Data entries
◆ ◆ ◆ ◆ ◆

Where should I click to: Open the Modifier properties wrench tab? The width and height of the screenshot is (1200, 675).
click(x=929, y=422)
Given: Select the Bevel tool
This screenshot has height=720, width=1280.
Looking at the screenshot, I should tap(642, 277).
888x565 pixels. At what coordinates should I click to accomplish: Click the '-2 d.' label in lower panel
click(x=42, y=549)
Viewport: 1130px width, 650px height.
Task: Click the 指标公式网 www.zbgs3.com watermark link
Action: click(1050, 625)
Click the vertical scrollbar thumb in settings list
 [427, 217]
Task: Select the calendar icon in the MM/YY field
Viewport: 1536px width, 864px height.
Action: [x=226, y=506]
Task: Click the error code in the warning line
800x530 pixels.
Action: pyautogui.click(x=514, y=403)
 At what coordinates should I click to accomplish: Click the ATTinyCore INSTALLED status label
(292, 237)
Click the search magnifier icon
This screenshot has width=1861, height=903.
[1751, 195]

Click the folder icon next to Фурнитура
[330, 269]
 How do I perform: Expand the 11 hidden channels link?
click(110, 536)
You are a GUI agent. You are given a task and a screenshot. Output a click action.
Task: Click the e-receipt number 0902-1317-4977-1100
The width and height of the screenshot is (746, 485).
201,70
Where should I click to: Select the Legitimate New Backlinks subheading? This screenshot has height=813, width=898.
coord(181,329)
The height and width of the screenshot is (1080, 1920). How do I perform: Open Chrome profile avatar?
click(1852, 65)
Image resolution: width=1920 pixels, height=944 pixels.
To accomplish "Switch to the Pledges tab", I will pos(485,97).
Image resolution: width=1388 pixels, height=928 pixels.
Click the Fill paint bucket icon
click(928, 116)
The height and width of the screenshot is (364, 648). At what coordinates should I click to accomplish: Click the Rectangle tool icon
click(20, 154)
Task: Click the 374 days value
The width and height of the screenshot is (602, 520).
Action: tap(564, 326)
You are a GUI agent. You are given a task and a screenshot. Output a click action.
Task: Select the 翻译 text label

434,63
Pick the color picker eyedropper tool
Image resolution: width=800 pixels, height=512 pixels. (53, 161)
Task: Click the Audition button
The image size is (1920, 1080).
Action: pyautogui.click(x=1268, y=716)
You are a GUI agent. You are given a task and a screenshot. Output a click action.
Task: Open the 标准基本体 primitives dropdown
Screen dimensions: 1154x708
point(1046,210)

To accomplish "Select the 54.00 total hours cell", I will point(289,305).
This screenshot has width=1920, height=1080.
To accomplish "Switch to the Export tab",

◆ ◆ ◆ ◆ ◆

*Short exercise*
Retype every line of the data entries above, keeping each one identical to the original.

*Exercise solution*
Where should I click to: Open the Modifier properties wrench tab? The width and height of the screenshot is (1200, 675).
click(x=929, y=422)
Given: Select the Bevel tool
This screenshot has height=720, width=1280.
Looking at the screenshot, I should tap(642, 277).
888x565 pixels. At what coordinates should I click to accomplish: Click the '-2 d.' label in lower panel
click(x=42, y=549)
Viewport: 1130px width, 650px height.
Task: Click the 指标公式网 www.zbgs3.com watermark link
Action: click(1050, 625)
Click the vertical scrollbar thumb in settings list
 [427, 217]
Task: Select the calendar icon in the MM/YY field
Viewport: 1536px width, 864px height.
Action: [x=226, y=506]
Task: Click the error code in the warning line
800x530 pixels.
Action: pyautogui.click(x=514, y=403)
 At what coordinates should I click to accomplish: Click the ATTinyCore INSTALLED status label
(292, 237)
Click the search magnifier icon
This screenshot has width=1861, height=903.
[1751, 195]

Click the folder icon next to Фурнитура
[330, 269]
 How do I perform: Expand the 11 hidden channels link?
click(110, 536)
You are a GUI agent. You are given a task and a screenshot. Output a click action.
Task: Click the e-receipt number 0902-1317-4977-1100
The width and height of the screenshot is (746, 485).
201,70
Where should I click to: Select the Legitimate New Backlinks subheading? This screenshot has height=813, width=898.
coord(181,329)
The height and width of the screenshot is (1080, 1920). How do I perform: Open Chrome profile avatar?
click(1852, 65)
Image resolution: width=1920 pixels, height=944 pixels.
To accomplish "Switch to the Pledges tab", I will pos(485,97).
Image resolution: width=1388 pixels, height=928 pixels.
Click the Fill paint bucket icon
click(928, 116)
The height and width of the screenshot is (364, 648). At what coordinates should I click to accomplish: Click the Rectangle tool icon
click(20, 154)
Task: Click the 374 days value
The width and height of the screenshot is (602, 520).
Action: tap(564, 326)
You are a GUI agent. You are given a task and a screenshot. Output a click action.
Task: Select the 翻译 text label

434,63
Pick the color picker eyedropper tool
Image resolution: width=800 pixels, height=512 pixels. (53, 161)
Task: Click the Audition button
The image size is (1920, 1080).
Action: pyautogui.click(x=1268, y=716)
You are a GUI agent. You are given a task and a screenshot. Output a click action.
Task: Open the 标准基本体 primitives dropdown
Screen dimensions: 1154x708
point(1046,210)

To accomplish "Select the 54.00 total hours cell", I will point(289,305).
This screenshot has width=1920, height=1080.
To accomplish "Switch to the Export tab",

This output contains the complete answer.